Rain isn't very good for the mood. I feel a bit trapped in the apartment with not enough interesting stuff to do. I've ended up pondering the fact that I am here and unable to work and stuck with the housework, childcare and so on. What seems like another lifetime ago, I had a career which I mostly enjoyed. I did consider going back to work after I had Emilia but chose not to. I had reached a natural break point and the pluses at that time of spending time with my small daughter outweighed the minuses. That choice has led to opportunities for a lifestyle and experiences which would not have happened had I pursued my career as Tom pursued his. We would in all probability still be living in London rather than have moved to Wales, and we certainly wouldn't have had the opportunity to live in San Francisco. We also wouldn't have as calm a home as we do, we wouldn't eat as well and the girls and I wouldn't get to spend the time together that we do. Most of the time this is enough for me to know I made the right choice. But sometimes I do think "Holy Shit, I'm bored!"
So what brought on this latest bout of "what the hell am I doing with my life"? I was lying in bed watching Julie & Julia on DVD last night - Tom was out at a work thing. (Film is a bit slight like the book, but charming and enlivened considerably by Meryl Streep and the lovely Stanley Tucci as Julia and Paul Child). Anyway there's a bit in it when she asks "what am I going to do?" while her husband works at the Embassy in Paris. And then you see her bored stupid by hat making and bridge before finding her raison d'etre at the Cordon Bleu school. Part of me thinks I'd love to dive right into something as demanding as that. Part of me knows that while Julia Child could do this, I also have two girls who need taking and collecting from school, ballet lessons, the library, not to mention feeding and putting to bed. And I'm not superwoman. Never have been.

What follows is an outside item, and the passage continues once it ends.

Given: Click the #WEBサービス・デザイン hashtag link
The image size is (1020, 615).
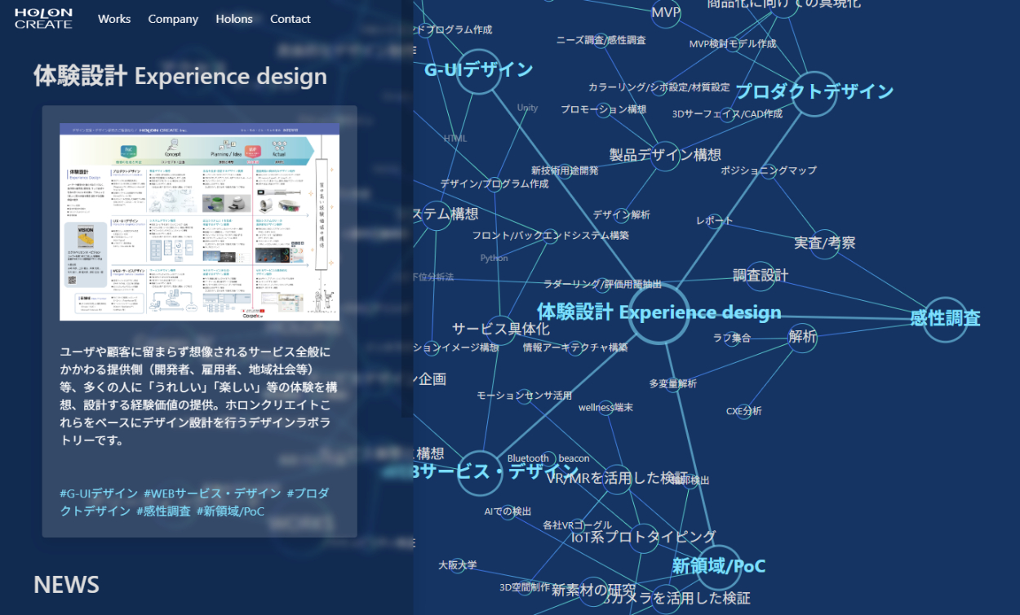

I'm just going to have to find ways to inject a bit of time for my own interests/passions into my life when I don't have the children with me. I'm using far too much of the school day to run errands and do laundry and housework (boring boring boring) when I should be off doing my own thing. I know I had lots of ideas of what I was going to do before I got here but some realities of living here have made logistics rather trickier. For one thing the girls' school day finishes at 2.35 which is earlier than I imagined it would. Secondly, Tom's commute and work load are such that evening classes are out. Such is life at a start-up. I have signed up for a cookery course in Berkeley on Saturdays to start in late February. I'm looking at language classes - am trying to decide between French (which I speak but very rustily) and Spanish (which I don't speak at all). And I'm trying to streamline life a bit by doing things like signing up for a CSA which is a fruit and veg box scheme, meaning I won't need to do so much shopping.
Meanwhile my plans to cook a gourmet meal tonight seem less likely to happen as it is still raining and I can't be bothered to go out again. Chinese takeaway?
1 comment:
The answers will come. Give them time. Changing countries is a HUGE undertaking; it's a year, at least, before you're out of the crisis hard part.
PS Mrs Soilman and I visiting SF in June. I've been getting excited reading about it all here!